** Task objective **
Count how many of the lines below contain the string "Instruction", treating uppercase and lowercase as different. Give only the number.

# START OF Information shown

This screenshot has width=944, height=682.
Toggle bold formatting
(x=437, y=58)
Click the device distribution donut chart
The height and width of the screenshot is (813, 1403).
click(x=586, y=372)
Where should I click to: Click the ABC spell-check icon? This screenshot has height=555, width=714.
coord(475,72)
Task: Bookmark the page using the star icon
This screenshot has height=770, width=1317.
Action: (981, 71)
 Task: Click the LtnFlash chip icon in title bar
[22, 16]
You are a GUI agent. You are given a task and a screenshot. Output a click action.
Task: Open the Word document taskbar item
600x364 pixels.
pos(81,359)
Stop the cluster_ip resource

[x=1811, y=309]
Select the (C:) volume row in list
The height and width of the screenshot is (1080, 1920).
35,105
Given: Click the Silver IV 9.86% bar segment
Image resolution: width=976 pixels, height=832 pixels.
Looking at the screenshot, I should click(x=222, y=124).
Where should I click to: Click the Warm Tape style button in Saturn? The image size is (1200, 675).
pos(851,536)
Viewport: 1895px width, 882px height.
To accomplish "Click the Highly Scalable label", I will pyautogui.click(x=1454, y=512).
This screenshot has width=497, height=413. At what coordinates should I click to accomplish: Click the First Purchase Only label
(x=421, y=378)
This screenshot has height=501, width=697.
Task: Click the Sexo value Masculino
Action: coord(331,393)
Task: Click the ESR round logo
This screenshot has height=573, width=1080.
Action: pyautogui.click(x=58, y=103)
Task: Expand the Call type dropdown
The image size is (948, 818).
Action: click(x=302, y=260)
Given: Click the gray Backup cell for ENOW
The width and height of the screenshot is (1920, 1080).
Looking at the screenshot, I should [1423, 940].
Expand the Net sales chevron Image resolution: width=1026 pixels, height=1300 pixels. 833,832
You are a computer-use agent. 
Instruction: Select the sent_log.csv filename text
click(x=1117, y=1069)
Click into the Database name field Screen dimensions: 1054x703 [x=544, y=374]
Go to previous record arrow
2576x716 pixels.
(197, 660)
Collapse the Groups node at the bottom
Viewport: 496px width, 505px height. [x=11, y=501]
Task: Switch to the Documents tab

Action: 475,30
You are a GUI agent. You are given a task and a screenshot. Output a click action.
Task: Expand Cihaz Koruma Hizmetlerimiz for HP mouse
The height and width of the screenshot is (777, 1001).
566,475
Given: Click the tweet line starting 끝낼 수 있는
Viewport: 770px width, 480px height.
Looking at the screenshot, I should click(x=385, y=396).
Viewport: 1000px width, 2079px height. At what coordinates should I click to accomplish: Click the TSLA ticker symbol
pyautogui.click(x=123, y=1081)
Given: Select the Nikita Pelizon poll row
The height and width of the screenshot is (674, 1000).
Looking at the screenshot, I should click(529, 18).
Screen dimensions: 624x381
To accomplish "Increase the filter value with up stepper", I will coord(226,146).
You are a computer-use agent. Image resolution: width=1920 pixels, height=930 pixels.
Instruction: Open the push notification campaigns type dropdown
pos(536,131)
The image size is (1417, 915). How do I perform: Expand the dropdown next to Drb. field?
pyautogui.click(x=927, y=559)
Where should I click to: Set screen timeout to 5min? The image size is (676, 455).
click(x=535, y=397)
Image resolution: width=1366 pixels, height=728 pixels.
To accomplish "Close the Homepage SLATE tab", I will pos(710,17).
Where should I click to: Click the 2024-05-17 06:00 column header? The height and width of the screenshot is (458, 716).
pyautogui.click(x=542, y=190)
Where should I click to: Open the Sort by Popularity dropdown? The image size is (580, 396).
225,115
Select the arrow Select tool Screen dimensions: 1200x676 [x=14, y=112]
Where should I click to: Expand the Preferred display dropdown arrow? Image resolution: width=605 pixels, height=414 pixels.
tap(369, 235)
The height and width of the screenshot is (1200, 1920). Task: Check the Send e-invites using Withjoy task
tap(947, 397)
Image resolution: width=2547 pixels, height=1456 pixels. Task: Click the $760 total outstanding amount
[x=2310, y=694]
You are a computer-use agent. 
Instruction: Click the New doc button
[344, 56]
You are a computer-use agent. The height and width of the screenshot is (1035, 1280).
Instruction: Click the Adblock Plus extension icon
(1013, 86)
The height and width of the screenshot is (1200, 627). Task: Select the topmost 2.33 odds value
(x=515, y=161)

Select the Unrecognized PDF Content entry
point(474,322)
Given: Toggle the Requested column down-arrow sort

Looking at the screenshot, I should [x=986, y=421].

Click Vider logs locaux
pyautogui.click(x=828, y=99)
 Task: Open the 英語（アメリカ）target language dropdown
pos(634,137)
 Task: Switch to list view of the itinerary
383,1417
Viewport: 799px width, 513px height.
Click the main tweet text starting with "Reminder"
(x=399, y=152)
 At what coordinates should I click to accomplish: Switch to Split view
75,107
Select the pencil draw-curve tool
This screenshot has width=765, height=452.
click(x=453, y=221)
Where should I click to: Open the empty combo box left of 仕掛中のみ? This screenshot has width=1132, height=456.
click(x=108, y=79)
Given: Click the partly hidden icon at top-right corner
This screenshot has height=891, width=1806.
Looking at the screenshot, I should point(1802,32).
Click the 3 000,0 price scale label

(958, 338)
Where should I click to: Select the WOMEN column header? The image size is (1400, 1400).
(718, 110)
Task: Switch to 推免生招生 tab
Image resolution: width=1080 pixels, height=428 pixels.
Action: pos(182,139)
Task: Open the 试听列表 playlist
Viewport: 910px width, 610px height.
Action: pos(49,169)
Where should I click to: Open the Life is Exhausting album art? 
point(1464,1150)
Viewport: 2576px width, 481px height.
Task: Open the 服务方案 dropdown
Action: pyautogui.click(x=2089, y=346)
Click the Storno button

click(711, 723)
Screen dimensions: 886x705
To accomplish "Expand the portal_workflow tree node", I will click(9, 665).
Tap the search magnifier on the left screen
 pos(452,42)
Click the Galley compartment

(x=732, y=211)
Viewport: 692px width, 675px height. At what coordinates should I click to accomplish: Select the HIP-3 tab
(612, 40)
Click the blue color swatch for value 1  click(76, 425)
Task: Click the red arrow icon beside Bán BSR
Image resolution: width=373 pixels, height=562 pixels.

# END OF Information shown

** Task answer **
4